Bacillus

Industrial significance

Many Bacillus species are able to secrete large quantities of enzymes. Bacillus amyloliquefaciens is the source of a natural antibiotic protein barnase (a ribonuclease), alpha amylase used in starch hydrolysis, the protease subtilisin used with detergents, and the BamH1 restriction enzyme used in DNA research.

A portion of the Bacillus thuringiensis genome was incorporated into corn (and cotton) crops. The resulting GMOs are therefore resistant to some insect pests.

Use as model organism

Bacillus subtilis is one of the best understood prokaryotes, in terms of molecular and cellular biology. Its superb genetic amenability and relatively large size have provided the powerful tools required to investigate a bacterium from all possible aspects. Recent improvements in fluorescent microscopy techniques have provided novel insight into the dynamic structure of a single cell organism. Research on B. subtilis has been at the forefront of bacterial molecular biology and cytology, and the organism is a model for differentiation, gene/protein regulation, and cell cycle events in bacteria.

Ecological significance

Bacillus species are almost ubiquitous in nature, e.g. in soil, but also occur in extreme environments such as high pH (B. alcalophilus), high temperature (B. thermophilus), or high salt (B. halodurans). B. thuringiensis produces a toxin that can kill insects and thus has been used as insecticide.

Clinical significance

Two Bacillus species are considered medically significant: B. anthracis, which causes anthrax, and B. cereus, which causes food poisoning similar to that caused by Staphylococcus. A third species, B. thuringiensis, is an important insect pathogen, and is sometimes used to control insect pests. The type species is B. subtilis, an important model organism. It is also a notable food spoiler, causing ropiness in bread and related food. Some environmental and commercial strains of B. coagulans may play a role in food spoilage of highly acidic, tomato-based products.
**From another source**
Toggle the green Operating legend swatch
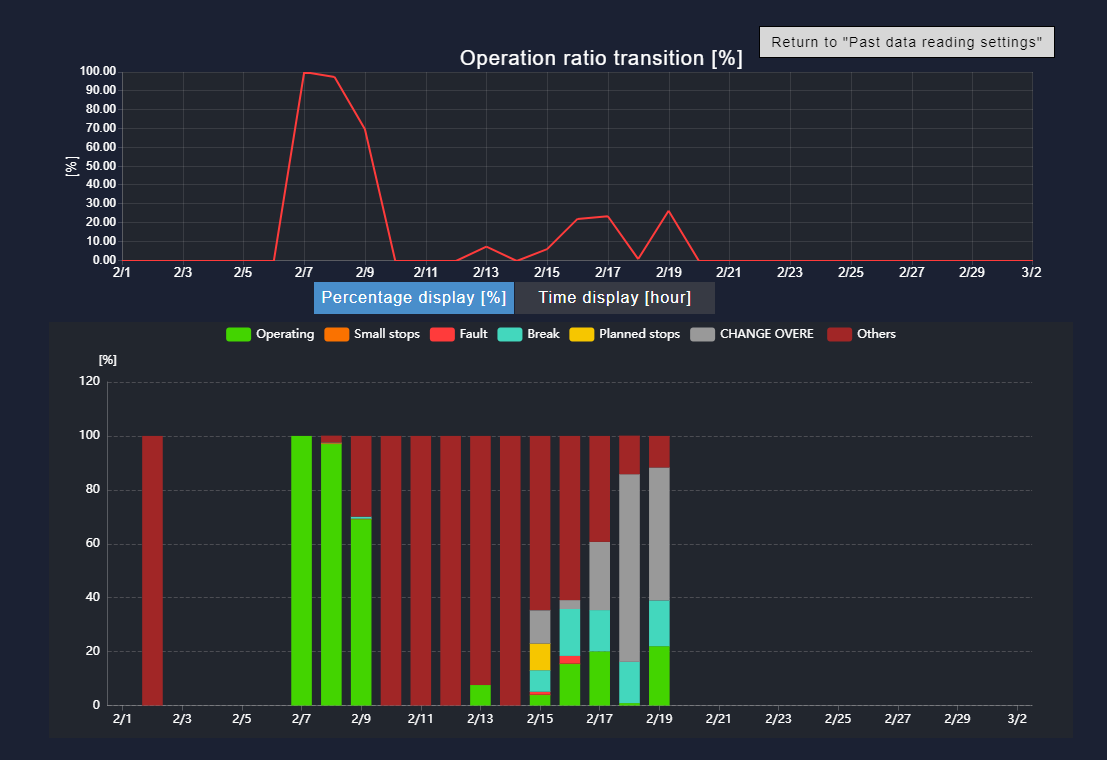The width and height of the screenshot is (1107, 760). click(x=239, y=334)
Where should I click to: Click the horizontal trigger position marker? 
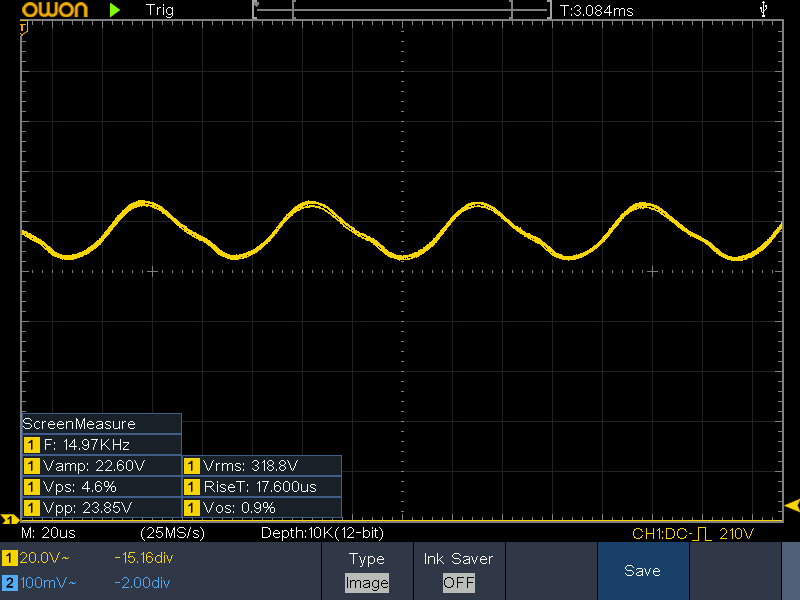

An easy way to isolate Bacillus species is by placing nonsterile soil in a test tube with water, shaking, placing in melted mannitol salt agar, and incubating at room temperature for at least a day. Colonies are usually large, spreading, and irregularly shaped. Under the microscope, the Bacillus cells appear as rods, and a substantial portion of the cells usually contain oval endospores at one end, making it bulge.

Cell wall

The cell wall of Bacillus is a structure on the outside of the cell that forms the second barrier between the bacterium and the environment, and at the same time maintains the rod shape and withstands the pressure generated by the cell's turgor. The cell wall is composed of teichoic and teichuronic acids. B. subtilis is the first bacterium for which the role of an actin-like cytoskeleton in cell shape determination and peptidoglycan synthesis was identified, and for which the entire set of peptidoglycan-synthesizing enzymes was localised. The role of the cytoskeleton in shape generation and maintenance is important

Phylogeny

The genus Bacillus was named in 1835 by Christian Gottfried Ehrenberg, to contain rod-shaped (bacillus) bacteria. He had seven years earlier named the genus Bacterium. Bacillus was later amended by Ferdinand Cohn to further describe them as spore-forming, Gram-positive, aerobic or facultatively anaerobic bacteria. Like other genera associated with the early history of microbiology, such as Pseudomonas and Vibrio, the 266 species of Bacillus are ubiquitous. The genus has a very large ribosomal 16S diversity and is environmentally diverse.

Several studies have tried to reconstruct the phylogeny of the genus. The Bacillus-specific study with the most diversity covered is by Xu and Cote using 16S and the ITS regions, where they divide the genus into 10 groups, which includes the nested genera Paenibacillus, Brevibacillus, Geobacillus, Marinibacillus and Virgibacillus. However, the tree [2] constructed by the living tree project, a collaboration between ARB-Silva and LPSN where a 16S (and 23S if available) tree of all validated species was constructed, the genus Bacillus contains a very large number of nested taxa and majorly in both 16S and 23S it is paraphyletic to the Lactobacillales (Lactobacillus, Streptococcus, Staphylococcus, Listeria, etc.), due to Bacillus coahuilensis and others. A gene concatenation study found similar results to Xu and Cote, but with a much more limited number of species in terms of groups, but used Listeria as an outgroup, so in light of the ARB tree, it may be "inside-out".

One clade, formed by B. anthracis, B. cereus, B. mycoides, B. pseudomycoides, B. thuringiensis, and B. weihenstephanensis under current classification standards, should be a single species (within 97% 16S identity), but due to medical reasons, they are considered separate species, an issue also present for four species of Shigella and Escherichia coli.